©Charity Hofert

Whether East meets West or North meets South, there is a common greeting though it may be masked under different names.  A greeting honoring the divine unity in all beings.

Art courtesy of Russ Kelly of Tulum Social Club

For instance, in Mayan tradition, there is a greeting referred to as the law of Lak’ech Ala K’in, which traditionally means “I am you, and you are me.”  This greeting signifies the importance of honoring each other. It is a statement of unity and oneness. Lak’ech Ala K’in mirrors the same esoteric essence of greetings in Namaste.

Photographer Unknown

Namaste comes from the Sanskrit word “namah (bow) and te (you)”; it is both a Hindi and Nepali word with a literal translation: “bow me you” or “I bow to you.” The hands are brought together and held over the heart, bowing, with eyes closed, and mind surrendered to the divine love within. According to Aadil Palkhivala, one of the world’s top yoga teachers, “The gesture is an acknowledgment of the soul in one by the soul in another.” Namaste is a gesture that is used in various contexts. On one hand it is used for greeting elders; on the other, it is used in the practice of yoga as an important Mudra. Though widely used in the practice of Buddhism, Namaste also signifies reverence and honor on the part of one person towards another being.  This is also similar to Gassho.

Gassho is important in the practice of traditional Japanese Reiki. The gesture is both a hand position and a term of greeting and salutation. As a hand position the palms are placed together with the fingers pointing upwards with the joined hands positioned in front of and touching the sternum. In some traditions the joined hands are place directly in front of the face. When used as an expression verbally the hand position is implied. Gassho is an expression of respect, appreciation, and prayer.

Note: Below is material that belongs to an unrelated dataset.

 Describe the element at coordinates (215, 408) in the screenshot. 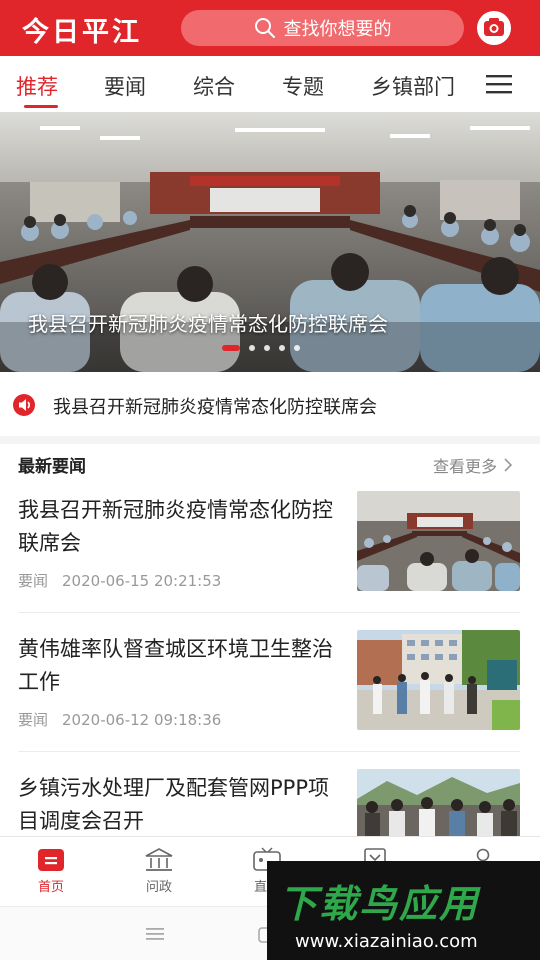

I see `announcement-text: 我县召开新冠肺炎疫情常态化防控联席会` at that location.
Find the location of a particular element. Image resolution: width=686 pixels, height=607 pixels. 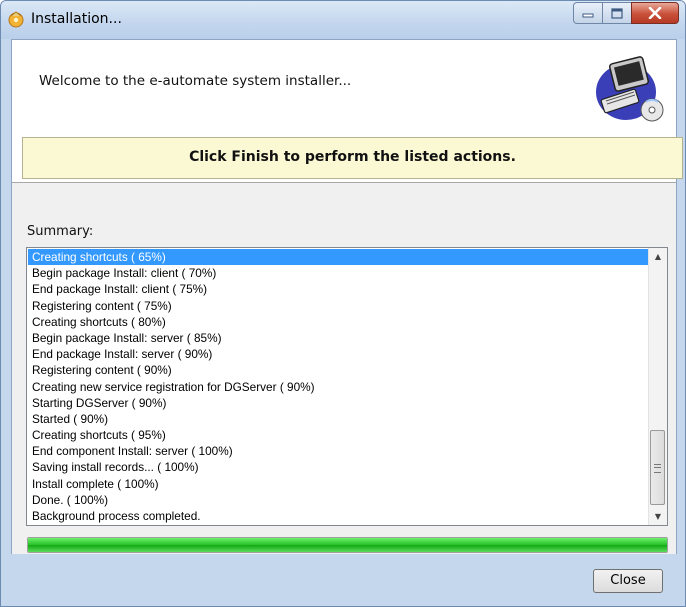

list-item: Install complete ( 100%) is located at coordinates (338, 484).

At that time Shariputra’s mind danced with joy. Then he immediately stood up, pressed his palms together, gazed up in reverence at the face of the Honored-One, and said to the Buddha, “Just now, when I heard from the World-Honored One, this voice of the Law, voltarol my mind seemed to dance and I gained what I had never had before. (Chapter 3 of the Lotus Sutra)

In certain religions, such as Christianity and Catholicism, a similar gesture is used and it is referred to as Prayer. The hands are brought together tip to tip, palm to palm, pointing towards the heavens.  It is a gesture of reverence to the divine creator or God.  Some consider prayer as talking to God and meditation listening to God. Regardless of whether the practitioner is talking or listening to the Divine One, it requires mindfulness, a heart-attitude of love, humbleness and faith. What we think in the deepest part of our hearts, about God, about ourselves and about other people, is more important than what we say to God and is more important than how we say it. As in all that we do in our lives, including as we seek to pray, a check of our motives ought to come before a check of our actions. The reason is that why we do something is more important than what we do.

So, essentially, whether one comes from the North, South, East or West, regardless of the culture or religion, when greeting another being, and that greeting comes from the heart, from the Soul, the message is the same: divine universal honor and respect.

“Wakan Tanka, Great Mystery,
teach me how to trust my heart,
my mind,
my intuition,
my inner knowing,
the senses of my body,
the blessings of my spirit.
Teach me to trust these things
so that I may enter my Sacred Space
and love beyond my fear,
and thus Walk in Balance
with the passing of each glorious Sun.”